Have you had any significant mentors who have helped you beyond supervision in the lab? How was their guidance special?

Before I joined Samuel Stephens’ lab, I had worked in several other labs but had not conducted my own research. I had a small case of imposter syndrome and was worried about my shortcomings, but Dr Stephens believed in me and gave me opportunities I will forever be grateful for. He is also someone who is naturally excited about research and his enthusiasm made the long days at the bench much easier to handle.

What motivated you to pursue a career in science, and what have been the most interesting moments on the path that led you to where you are now?

Before I started pursuing a career in biology I was working towards a bachelor’s degree in English Literature with a minor in Music Theory. Before that, I was pursuing a bachelor’s degree in Electrical Engineering. So, I've definitely given myself the time and experiences to discover what career would suit me best. From these experiences I learned that I want to help people but I also want to be interested in and engaged with my work, so biology was an easy choice. It's definitely a career that will never be boring.

Who are your role models in science? Why?
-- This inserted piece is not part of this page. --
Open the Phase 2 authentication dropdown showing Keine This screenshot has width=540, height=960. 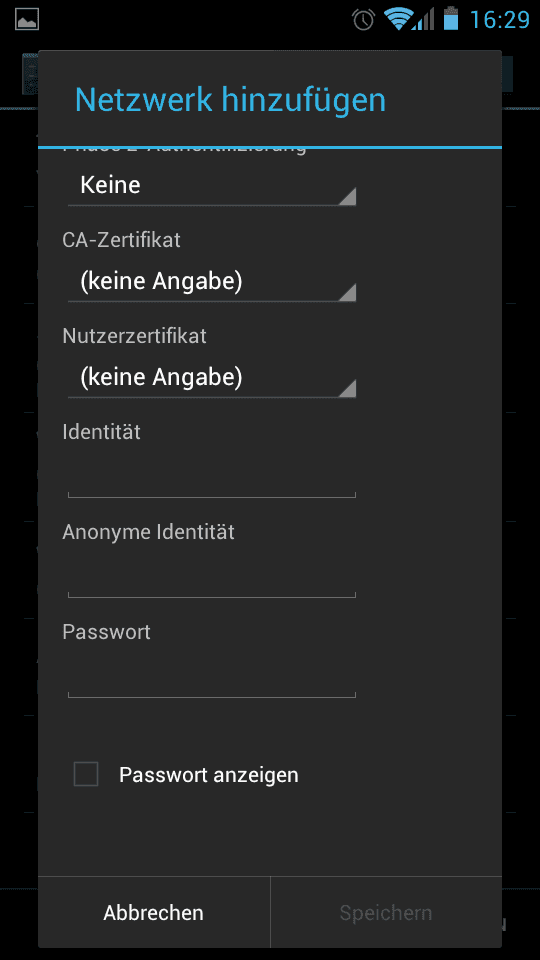pos(212,186)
Probably Bill Nye because of how accessible he has made scientific theory to children and how he continues to advocate science through his numerous outreach programs. He also comes from a very unconventional background. Before he started “Bill Nye The Science Guy”, he was working as a mechanical engineer for Boeing, but at night he would go to open mics and perform stand-up comedy because he loved to make people laugh. I don't think I could ever do stand-up, but it's encouraging to hear of other scientists who took round-about ways to achieve their goals.

What's next for you?

I've recently taught myself several programming languages including C, python and R and I am also currently writing an R script to generate a high-throughput data analysis pipeline for my current research at the University of Colorado. This work has taught me how much I enjoy data analysis and so, to further my knowledge of this field, I'll be applying to Bioinformatics Masters programs in 2020.

Tell us something interesting about yourself that wouldn't be on your CV

I've recently taken up running. I never thought I'd be a runner but I'm proving to myself that growing up doesn't mean slowing down. Who knows what other hobbies I'll pursue in my life!